Saudi Arabia’s FX reserves dropped for the 13th consecutive month during February as below oil prices continue to weigh on the Kingdom’s finances. That’s according to a flash research note on the Kingdom’s financial position from HSBC.

The country’s FX reserves stood at $593 billion in February, a month-on-month drop of $9.4 billion. While this decline was modest, it takes the total outflow of central bank foreign assets since oil prices began to decline in late 2014, to $150 billion. Saudi Arabia’s foreign reserves now sit at their lowest level since mid-2012.

The decline comprised of a $4.6 billion drop in the Kingdom’s Central Bank’s deposits held abroad and a $2.8 billion drop in investment securities. Even the typically stable SDR holdings and reserve position with the IMF declined by $2 billion.

The country’s money supply (M2 and M3) also contracted for the third consecutive month during February. This contraction occurred despite the fact that the central bank continues to follow expansionary monetary policy by returning the equivalent of $8.4 billion of sterilised liquidity into the banking system.

Saudi Arabia: Crisis budget 

Declining foreign currency reserves are just one of the many problems facing Saudi Arabia in the sub $50/bbl oil world. When the Kingdom unveiled its long-awaited 2016 budget at the end of December, the Saudi government forecast a deficit of 367 billion Saudi riyals (SAR) for 2015 (down from a surplus of SAR 161 billion reported for 2014) with projected revenue of SAR 608 billion (down from SAR 1.51 trillion for 2014) and expenditure of SAR 975 billion.

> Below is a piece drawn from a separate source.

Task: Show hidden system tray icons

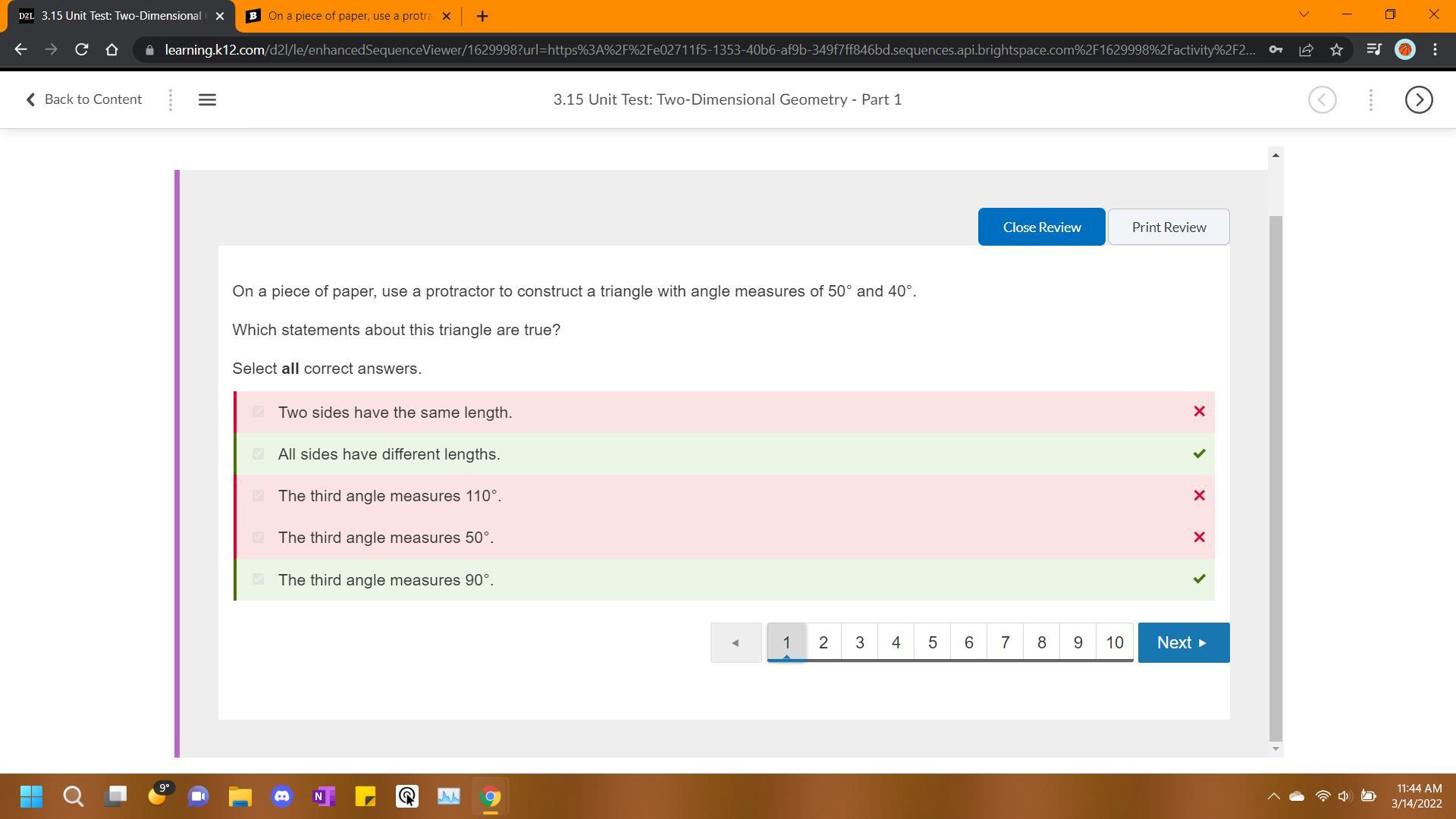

For full-year 2016, the government is forecasting a deficit of SAR 326.2 billion with projected revenue of SAR 513.8 billion and expenditure of SAR 840 billion. A deficit of c. 326.2 billion would be 13.5% of GDP, lower than the 19.5% deficit forecast by the IMF.

The budget also unveiled hefty cuts to public sector services including a reduction in education and health spending (set to fall 21% year-on-year), infrastructure and transportation (62% YoY) and spending allocated to municipality services (47%). Subsidy cuts mean that gasoline prices have now returned to 2006’s levels with the 91 and 95 octanes raised by 30 Halalas to SAR0.75/L ($0.20 litre, or $0.91 per gallon) and SAR0.90/L ($0.24), respectively. Other fuels that have been heavily subsidized have also been raised such as gas, diesel, and kerosene.